WHAT TO PRODUCE
Can you render the material from the line containing "How do I perform: Click" through the line containing "pyautogui.click(x=116, y=7)" as a Markdown table with the columns Row and Line Text, skipping blank lines and leaving out the pictures?

-- begin SOURCE MATERIAL --

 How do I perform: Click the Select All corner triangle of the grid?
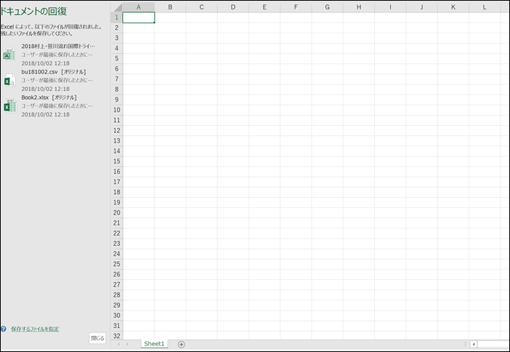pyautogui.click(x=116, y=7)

-- end SOURCE MATERIAL --
-- begin SOURCE MATERIAL --

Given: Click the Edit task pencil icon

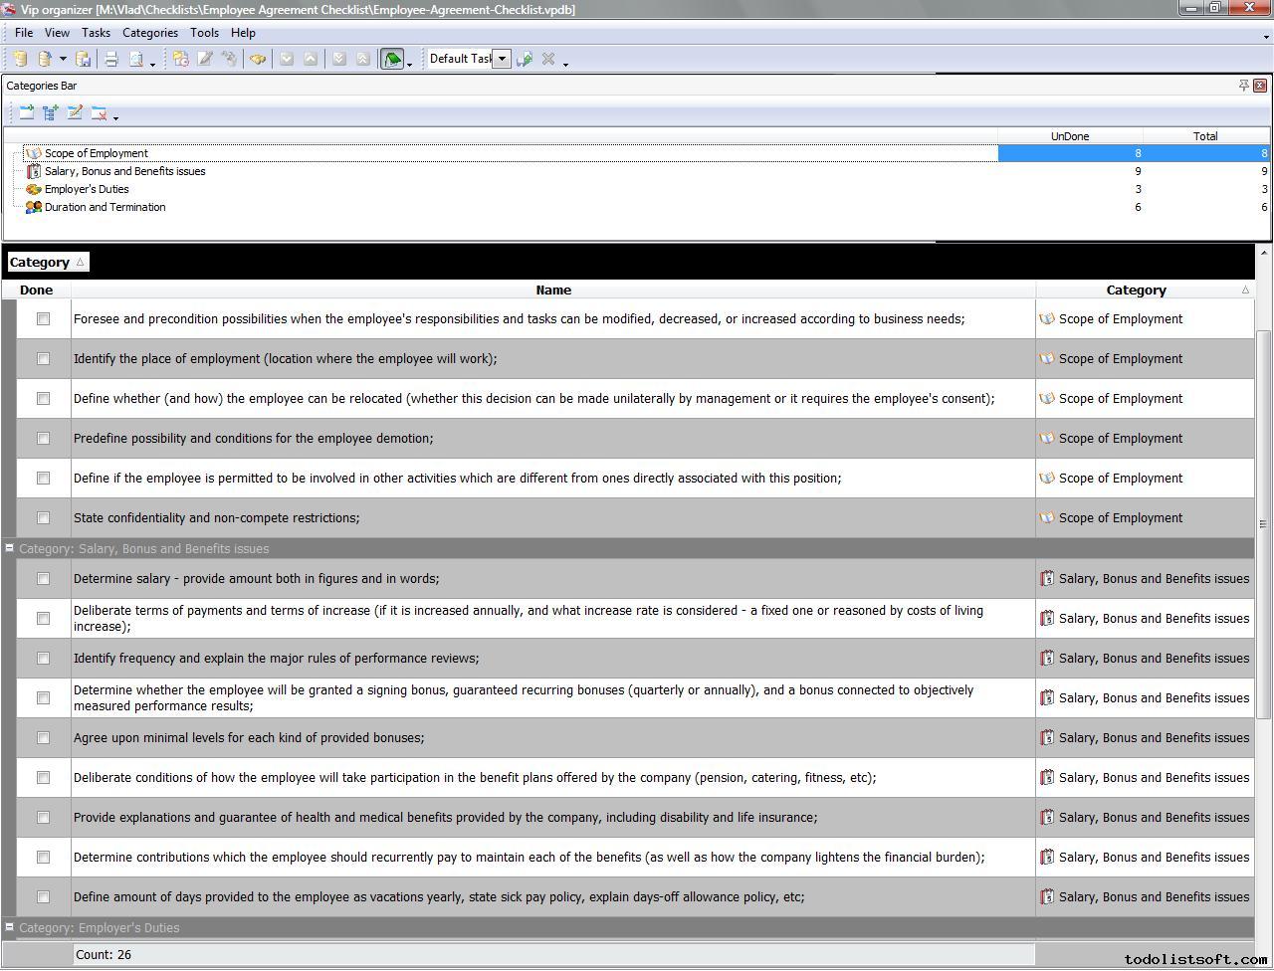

-- end SOURCE MATERIAL --
-- begin SOURCE MATERIAL --

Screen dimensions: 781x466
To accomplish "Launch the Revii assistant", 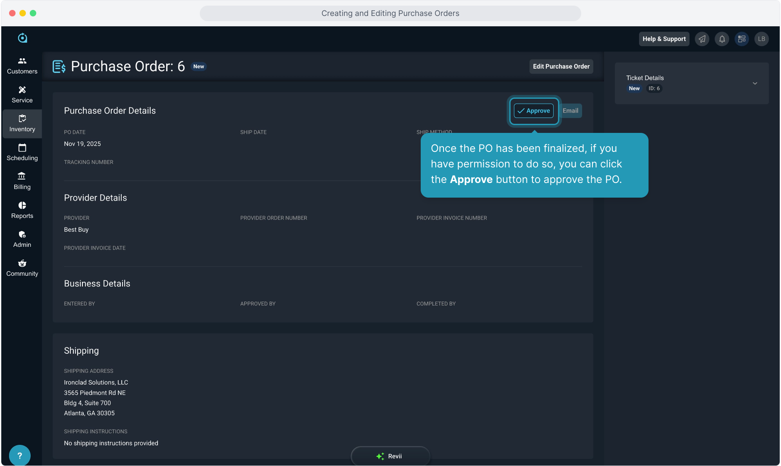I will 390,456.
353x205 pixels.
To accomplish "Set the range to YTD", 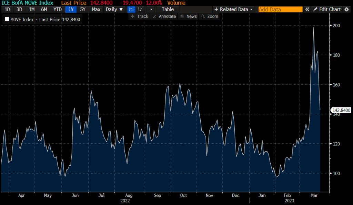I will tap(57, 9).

-- end SOURCE MATERIAL --

WRITTEN SOLUTION
| Row | Line Text |
|---|---|
| 1 |  How do I perform: Click the Select All corner triangle of the grid? |
| 2 | pyautogui.click(x=116, y=7) |